TASK DIRECTIONS: The reply should contain all the data below, repeated exactly, and none of the images.

DATASET RECORDS:

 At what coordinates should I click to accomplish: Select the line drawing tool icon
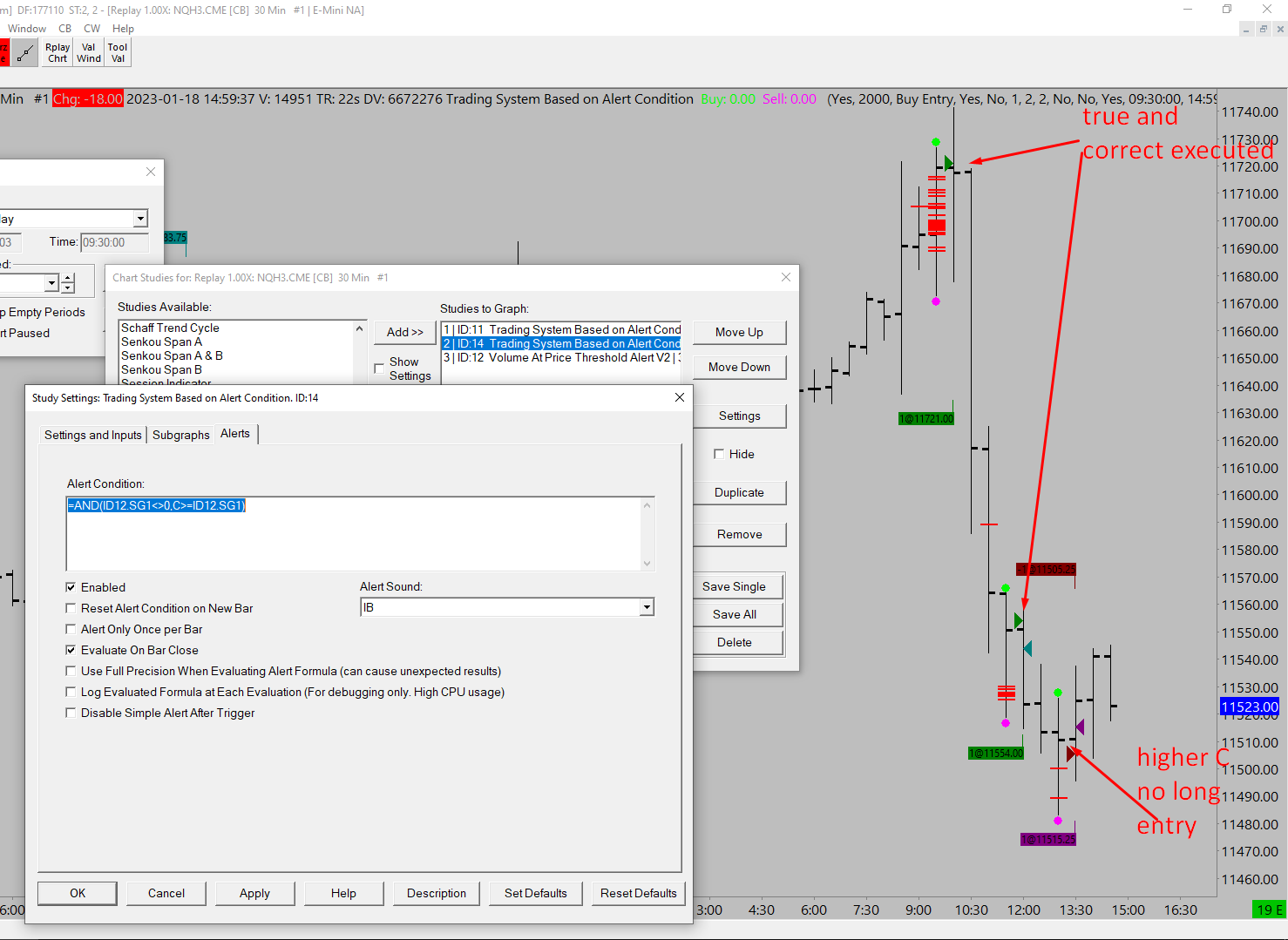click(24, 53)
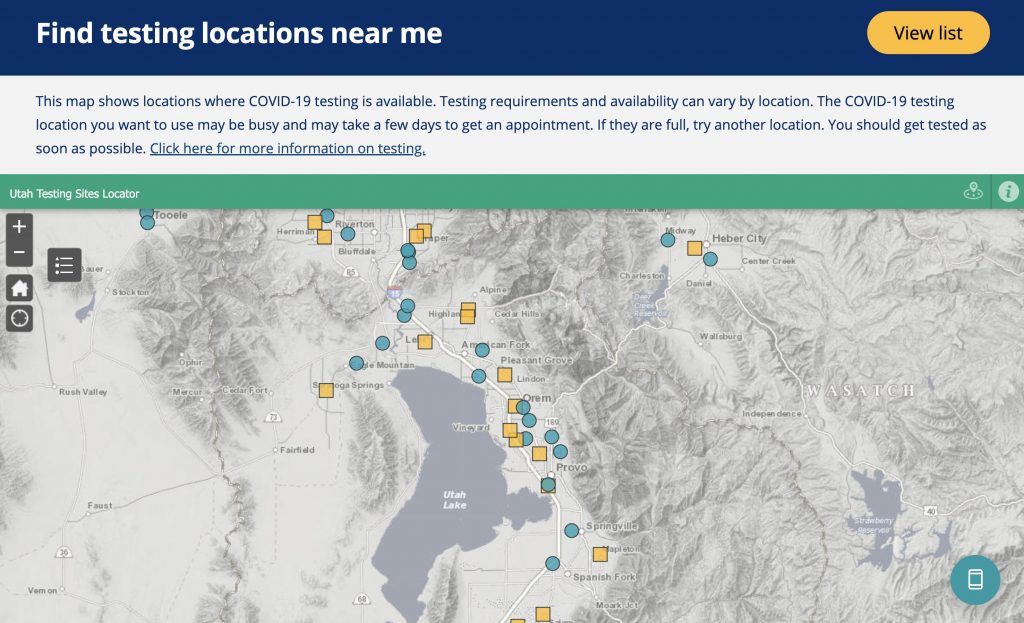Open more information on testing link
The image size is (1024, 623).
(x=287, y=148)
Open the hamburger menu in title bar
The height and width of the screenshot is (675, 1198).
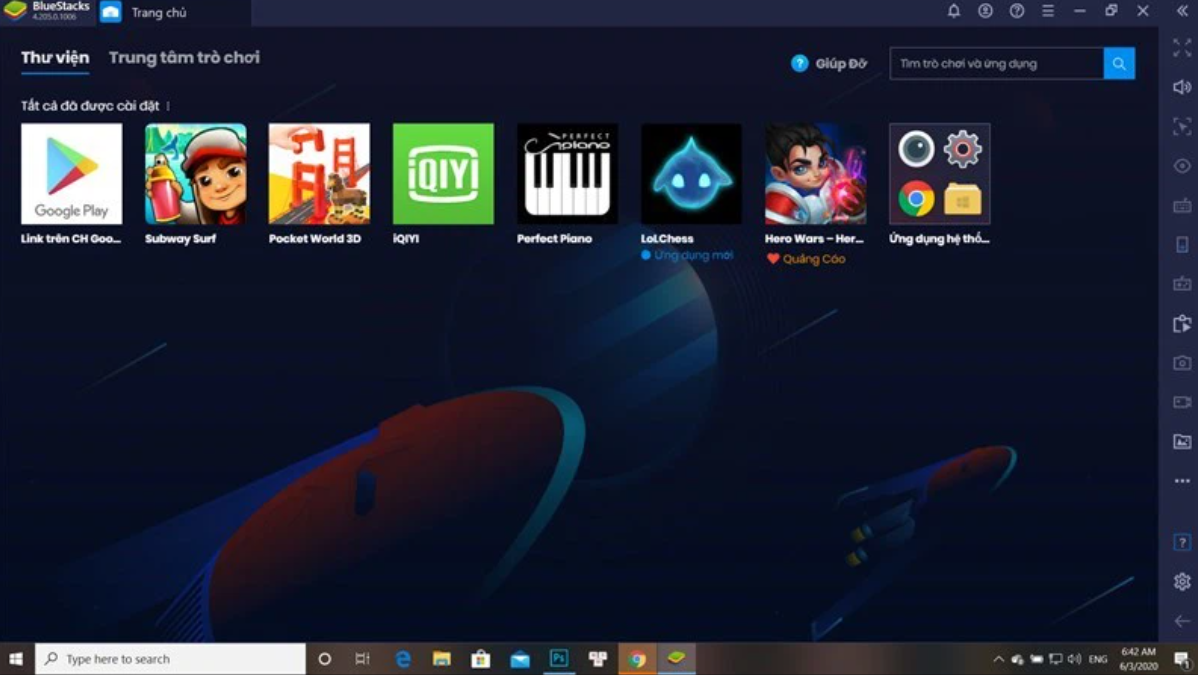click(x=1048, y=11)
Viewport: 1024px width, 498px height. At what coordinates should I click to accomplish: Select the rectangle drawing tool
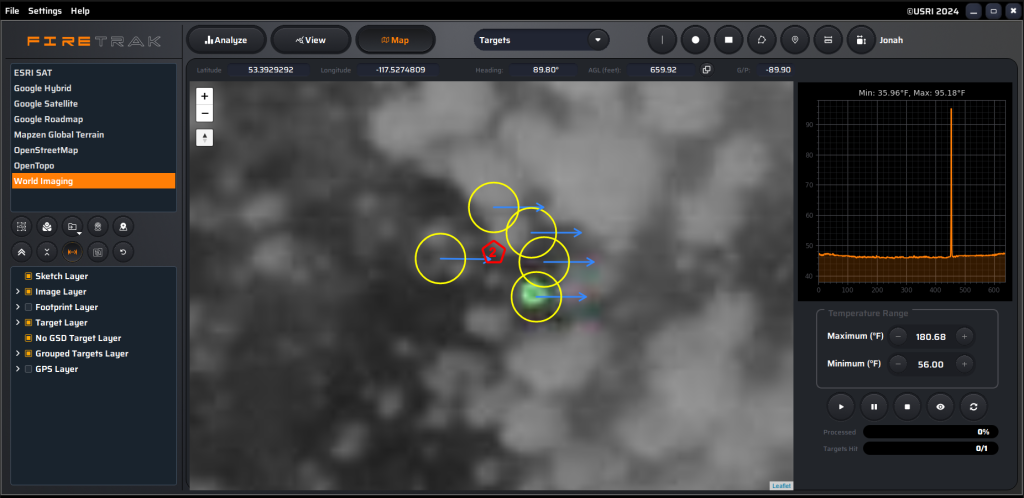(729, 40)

EXPECTED OUTPUT:
 At what coordinates should I click to accomplish: Select the line drawing tool icon
click(24, 53)
Open more information on testing link
The image size is (1024, 623).
(x=287, y=148)
Open the hamburger menu in title bar
The height and width of the screenshot is (675, 1198).
click(x=1048, y=11)
Viewport: 1024px width, 498px height. At what coordinates should I click to accomplish: Select the rectangle drawing tool
(729, 40)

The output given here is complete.